Billiter teamed up with Simon Arkell, the founding CEO of analytics company Predixion Software, to launch Deep Lens, a startup that aims to commercialize some of the technologies Billiter helped develop. The Columbus, Ohio company today exited from stealth with a $3.2 million seed funding round led by Sierra Ventures, with participation from Rev1 Ventures and Tamarind-Hill Fund.
“We have been diligently analyzing AI and computer vision in the health care market,” said Mark Fernande, managing director at Sierra Ventures, “and we believe Deep Lens has the key components to make a significant impact in digital pathology with a strong team, leading technology, and vast market opportunity.”
Deep Lens’ flagship product is Virtual Imaging for Pathology Education and Research, or VIPER. It’s a full stack solution consisting of an artificially intelligent (AI) image detection suite, feedback tools, cloud storage, and APIs for integration with hardware and applications — all designed to facilitate peer-to-peer collaboration and clinical research, Billiter said.
Deep Lens charges institutions and companies a subscription fee, but it’s free for individual pathologists and pathology groups.
“VIPER has always been about empowering and enabling the pathology community, allowing them to focus on the nuanced diagnoses and case-specific details that require many years of specialized medical training,” he said. “It’s incredibly exciting to now leverage the evolution in machine vision technology as we launch VIPER globally, free of charge to benefit all pathologists and, in turn, their patients.”
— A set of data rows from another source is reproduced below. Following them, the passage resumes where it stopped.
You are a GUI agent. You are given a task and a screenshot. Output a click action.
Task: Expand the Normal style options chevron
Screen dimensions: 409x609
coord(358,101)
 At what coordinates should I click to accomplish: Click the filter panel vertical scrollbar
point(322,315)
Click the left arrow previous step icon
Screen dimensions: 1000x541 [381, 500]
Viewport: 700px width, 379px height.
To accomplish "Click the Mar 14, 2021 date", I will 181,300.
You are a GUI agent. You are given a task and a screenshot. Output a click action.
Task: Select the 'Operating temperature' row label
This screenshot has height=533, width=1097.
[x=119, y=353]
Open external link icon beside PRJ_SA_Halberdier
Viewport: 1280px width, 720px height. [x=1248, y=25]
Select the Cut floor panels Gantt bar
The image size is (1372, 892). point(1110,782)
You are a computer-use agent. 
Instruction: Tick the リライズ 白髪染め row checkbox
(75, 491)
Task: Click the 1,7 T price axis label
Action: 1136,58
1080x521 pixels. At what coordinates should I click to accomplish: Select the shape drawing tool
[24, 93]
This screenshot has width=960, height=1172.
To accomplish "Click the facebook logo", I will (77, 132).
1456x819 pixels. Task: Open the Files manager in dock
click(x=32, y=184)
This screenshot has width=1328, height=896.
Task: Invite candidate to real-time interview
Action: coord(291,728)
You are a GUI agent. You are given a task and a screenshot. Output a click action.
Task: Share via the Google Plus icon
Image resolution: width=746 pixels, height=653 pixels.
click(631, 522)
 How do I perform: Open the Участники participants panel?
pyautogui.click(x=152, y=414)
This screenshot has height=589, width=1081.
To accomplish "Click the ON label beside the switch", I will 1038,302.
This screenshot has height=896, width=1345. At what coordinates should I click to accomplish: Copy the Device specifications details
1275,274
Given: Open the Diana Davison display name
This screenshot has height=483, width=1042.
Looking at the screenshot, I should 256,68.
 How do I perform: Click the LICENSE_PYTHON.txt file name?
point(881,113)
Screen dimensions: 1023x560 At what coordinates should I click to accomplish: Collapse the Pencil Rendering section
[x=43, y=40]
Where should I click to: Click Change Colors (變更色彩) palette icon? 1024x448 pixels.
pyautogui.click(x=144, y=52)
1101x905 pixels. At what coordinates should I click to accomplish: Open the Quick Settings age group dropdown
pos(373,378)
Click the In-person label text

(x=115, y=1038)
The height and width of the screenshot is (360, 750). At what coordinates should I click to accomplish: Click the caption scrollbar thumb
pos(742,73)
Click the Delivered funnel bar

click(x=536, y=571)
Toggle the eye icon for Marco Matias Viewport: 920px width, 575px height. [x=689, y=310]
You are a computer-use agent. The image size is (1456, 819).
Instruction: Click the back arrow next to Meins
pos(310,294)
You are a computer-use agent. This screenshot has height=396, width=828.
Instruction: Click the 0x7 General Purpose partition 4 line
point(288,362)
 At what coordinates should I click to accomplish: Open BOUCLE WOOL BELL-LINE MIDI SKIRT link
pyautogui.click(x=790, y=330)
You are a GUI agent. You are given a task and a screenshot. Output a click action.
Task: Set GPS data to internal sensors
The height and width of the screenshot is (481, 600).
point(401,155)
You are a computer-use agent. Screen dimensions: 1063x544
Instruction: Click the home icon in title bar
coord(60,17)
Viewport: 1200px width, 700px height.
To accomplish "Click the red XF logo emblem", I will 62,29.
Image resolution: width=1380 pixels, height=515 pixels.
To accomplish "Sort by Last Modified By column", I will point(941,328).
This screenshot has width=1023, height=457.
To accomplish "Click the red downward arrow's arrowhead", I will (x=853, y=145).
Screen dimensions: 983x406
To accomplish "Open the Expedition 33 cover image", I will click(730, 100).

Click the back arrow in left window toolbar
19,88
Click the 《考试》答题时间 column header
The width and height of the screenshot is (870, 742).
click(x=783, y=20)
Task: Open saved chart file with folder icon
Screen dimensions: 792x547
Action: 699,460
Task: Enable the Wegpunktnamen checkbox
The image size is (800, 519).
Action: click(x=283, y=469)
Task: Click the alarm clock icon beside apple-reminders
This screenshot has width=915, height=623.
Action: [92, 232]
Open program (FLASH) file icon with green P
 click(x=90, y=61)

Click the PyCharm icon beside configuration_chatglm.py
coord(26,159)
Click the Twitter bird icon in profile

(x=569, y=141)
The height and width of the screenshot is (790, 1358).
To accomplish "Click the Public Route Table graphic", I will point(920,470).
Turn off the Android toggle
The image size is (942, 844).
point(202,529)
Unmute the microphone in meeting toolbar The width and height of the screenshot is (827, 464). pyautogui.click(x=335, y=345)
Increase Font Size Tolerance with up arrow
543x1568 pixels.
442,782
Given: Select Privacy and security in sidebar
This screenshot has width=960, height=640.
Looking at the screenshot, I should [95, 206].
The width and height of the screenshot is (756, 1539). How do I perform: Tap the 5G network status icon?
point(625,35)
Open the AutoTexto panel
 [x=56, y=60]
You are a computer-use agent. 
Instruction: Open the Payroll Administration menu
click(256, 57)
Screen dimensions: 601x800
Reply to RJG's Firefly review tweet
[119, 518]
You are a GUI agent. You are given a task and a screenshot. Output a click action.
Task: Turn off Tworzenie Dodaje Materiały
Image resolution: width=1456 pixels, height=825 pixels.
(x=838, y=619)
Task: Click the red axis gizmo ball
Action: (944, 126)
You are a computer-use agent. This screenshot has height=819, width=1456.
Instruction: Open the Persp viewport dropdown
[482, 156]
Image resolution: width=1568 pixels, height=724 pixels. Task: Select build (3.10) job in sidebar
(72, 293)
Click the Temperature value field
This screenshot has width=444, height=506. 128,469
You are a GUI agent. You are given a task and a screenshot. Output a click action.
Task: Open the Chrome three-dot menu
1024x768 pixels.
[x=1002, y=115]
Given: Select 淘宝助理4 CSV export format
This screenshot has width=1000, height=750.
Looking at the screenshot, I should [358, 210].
Deep Lens will fight for a slice of the anticipated $35 billion health care cloud computing market against startups like PathAI, which employs machine learning techniques to improve diagnostic accuracy, and Inspirata and Proscia, both of which provide platforms that digitize and automate pathology workflows. But unlike some of its competitors, the Columbus startup isn’t just targeting hospitals and clinics.
Arkell says it’s already in talks with pharmaceutical companies that hope to use VIPER to access and identify potential candidates for clinical trials.
“Recruitment for clinical trials is a big, expensive problem for that industry,” he told FierceBiotech in an interview. “What we provide is, for the first time, a direct channel to pathology.”